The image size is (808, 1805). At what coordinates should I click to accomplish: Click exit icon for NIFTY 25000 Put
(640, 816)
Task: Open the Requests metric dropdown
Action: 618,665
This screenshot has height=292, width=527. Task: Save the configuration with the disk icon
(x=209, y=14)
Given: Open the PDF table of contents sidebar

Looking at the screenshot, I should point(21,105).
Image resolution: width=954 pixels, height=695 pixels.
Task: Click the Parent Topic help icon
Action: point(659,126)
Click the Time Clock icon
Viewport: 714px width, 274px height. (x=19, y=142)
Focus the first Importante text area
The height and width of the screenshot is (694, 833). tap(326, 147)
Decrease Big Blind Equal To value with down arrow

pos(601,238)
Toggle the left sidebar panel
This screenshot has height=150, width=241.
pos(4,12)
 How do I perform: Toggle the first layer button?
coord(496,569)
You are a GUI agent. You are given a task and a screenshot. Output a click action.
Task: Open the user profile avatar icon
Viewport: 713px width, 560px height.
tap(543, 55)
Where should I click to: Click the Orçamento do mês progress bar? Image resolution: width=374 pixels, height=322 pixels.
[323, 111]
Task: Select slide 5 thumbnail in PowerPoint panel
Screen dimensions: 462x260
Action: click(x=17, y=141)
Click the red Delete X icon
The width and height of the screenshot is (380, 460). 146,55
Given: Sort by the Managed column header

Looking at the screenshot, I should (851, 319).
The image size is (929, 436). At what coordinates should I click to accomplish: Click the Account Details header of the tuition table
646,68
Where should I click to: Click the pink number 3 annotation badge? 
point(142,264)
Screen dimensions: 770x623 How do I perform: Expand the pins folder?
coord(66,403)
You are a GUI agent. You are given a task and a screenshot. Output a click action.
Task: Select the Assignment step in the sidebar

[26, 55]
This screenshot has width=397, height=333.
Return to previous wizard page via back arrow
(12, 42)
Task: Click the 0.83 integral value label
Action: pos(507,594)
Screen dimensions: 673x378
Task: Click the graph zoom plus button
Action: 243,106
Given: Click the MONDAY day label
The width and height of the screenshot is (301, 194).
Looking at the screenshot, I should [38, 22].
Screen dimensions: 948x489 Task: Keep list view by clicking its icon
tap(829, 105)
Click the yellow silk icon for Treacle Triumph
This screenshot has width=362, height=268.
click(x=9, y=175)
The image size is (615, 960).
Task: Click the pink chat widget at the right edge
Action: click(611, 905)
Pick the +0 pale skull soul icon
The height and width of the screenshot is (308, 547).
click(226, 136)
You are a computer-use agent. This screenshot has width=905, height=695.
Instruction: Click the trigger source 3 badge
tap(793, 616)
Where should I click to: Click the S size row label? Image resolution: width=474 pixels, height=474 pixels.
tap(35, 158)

● ● ●

= WHAT IS EXPECTED =
Transcribe all of the data, keeping every line identical.

= COMPLETED TASK =
The image size is (808, 1805). At what coordinates should I click to accomplish: Click exit icon for NIFTY 25000 Put
(640, 816)
Task: Open the Requests metric dropdown
Action: 618,665
This screenshot has height=292, width=527. Task: Save the configuration with the disk icon
(x=209, y=14)
Given: Open the PDF table of contents sidebar

Looking at the screenshot, I should point(21,105).
Image resolution: width=954 pixels, height=695 pixels.
Task: Click the Parent Topic help icon
Action: point(659,126)
Click the Time Clock icon
Viewport: 714px width, 274px height. (x=19, y=142)
Focus the first Importante text area
The height and width of the screenshot is (694, 833). tap(326, 147)
Decrease Big Blind Equal To value with down arrow

pos(601,238)
Toggle the left sidebar panel
This screenshot has height=150, width=241.
pos(4,12)
 How do I perform: Toggle the first layer button?
coord(496,569)
You are a GUI agent. You are given a task and a screenshot. Output a click action.
Task: Open the user profile avatar icon
Viewport: 713px width, 560px height.
tap(543, 55)
Where should I click to: Click the Orçamento do mês progress bar? Image resolution: width=374 pixels, height=322 pixels.
[323, 111]
Task: Select slide 5 thumbnail in PowerPoint panel
Screen dimensions: 462x260
Action: click(x=17, y=141)
Click the red Delete X icon
The width and height of the screenshot is (380, 460). 146,55
Given: Sort by the Managed column header

Looking at the screenshot, I should (851, 319).
The image size is (929, 436). At what coordinates should I click to accomplish: Click the Account Details header of the tuition table
646,68
Where should I click to: Click the pink number 3 annotation badge? 
point(142,264)
Screen dimensions: 770x623 How do I perform: Expand the pins folder?
coord(66,403)
You are a GUI agent. You are given a task and a screenshot. Output a click action.
Task: Select the Assignment step in the sidebar

[26, 55]
This screenshot has width=397, height=333.
Return to previous wizard page via back arrow
(12, 42)
Task: Click the 0.83 integral value label
Action: pos(507,594)
Screen dimensions: 673x378
Task: Click the graph zoom plus button
Action: 243,106
Given: Click the MONDAY day label
The width and height of the screenshot is (301, 194).
Looking at the screenshot, I should [38, 22].
Screen dimensions: 948x489 Task: Keep list view by clicking its icon
tap(829, 105)
Click the yellow silk icon for Treacle Triumph
This screenshot has width=362, height=268.
click(x=9, y=175)
The image size is (615, 960).
Task: Click the pink chat widget at the right edge
Action: click(611, 905)
Pick the +0 pale skull soul icon
The height and width of the screenshot is (308, 547).
click(226, 136)
You are a computer-use agent. This screenshot has width=905, height=695.
Instruction: Click the trigger source 3 badge
tap(793, 616)
Where should I click to: Click the S size row label? Image resolution: width=474 pixels, height=474 pixels.
tap(35, 158)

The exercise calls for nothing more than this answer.